» **WHAT THE EXERCISE ASKS**: Convert the lines below into a JSON array of strings, with one string for each line and blank lines omitted.

####

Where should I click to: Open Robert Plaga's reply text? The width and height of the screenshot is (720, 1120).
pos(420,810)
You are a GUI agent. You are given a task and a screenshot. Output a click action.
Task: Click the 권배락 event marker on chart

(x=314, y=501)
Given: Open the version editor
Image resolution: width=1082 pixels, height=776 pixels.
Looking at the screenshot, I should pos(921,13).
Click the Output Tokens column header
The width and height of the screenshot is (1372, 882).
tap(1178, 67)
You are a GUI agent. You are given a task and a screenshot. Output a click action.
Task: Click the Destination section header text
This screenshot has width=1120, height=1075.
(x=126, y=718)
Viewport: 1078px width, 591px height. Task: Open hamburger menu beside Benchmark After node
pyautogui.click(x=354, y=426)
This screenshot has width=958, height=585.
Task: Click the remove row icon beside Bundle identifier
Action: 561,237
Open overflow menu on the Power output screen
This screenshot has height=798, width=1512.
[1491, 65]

####

» **SOLUTION BELOW**:
[
  "Where should I click to: Open Robert Plaga's reply text? The width and height of the screenshot is (720, 1120).",
  "pos(420,810)",
  "You are a GUI agent. You are given a task and a screenshot. Output a click action.",
  "Task: Click the 권배락 event marker on chart",
  "(x=314, y=501)",
  "Given: Open the version editor",
  "Image resolution: width=1082 pixels, height=776 pixels.",
  "Looking at the screenshot, I should pos(921,13).",
  "Click the Output Tokens column header",
  "The width and height of the screenshot is (1372, 882).",
  "tap(1178, 67)",
  "You are a GUI agent. You are given a task and a screenshot. Output a click action.",
  "Task: Click the Destination section header text",
  "This screenshot has width=1120, height=1075.",
  "(x=126, y=718)",
  "Viewport: 1078px width, 591px height. Task: Open hamburger menu beside Benchmark After node",
  "pyautogui.click(x=354, y=426)",
  "This screenshot has width=958, height=585.",
  "Task: Click the remove row icon beside Bundle identifier",
  "Action: 561,237",
  "Open overflow menu on the Power output screen",
  "This screenshot has height=798, width=1512.",
  "[1491, 65]"
]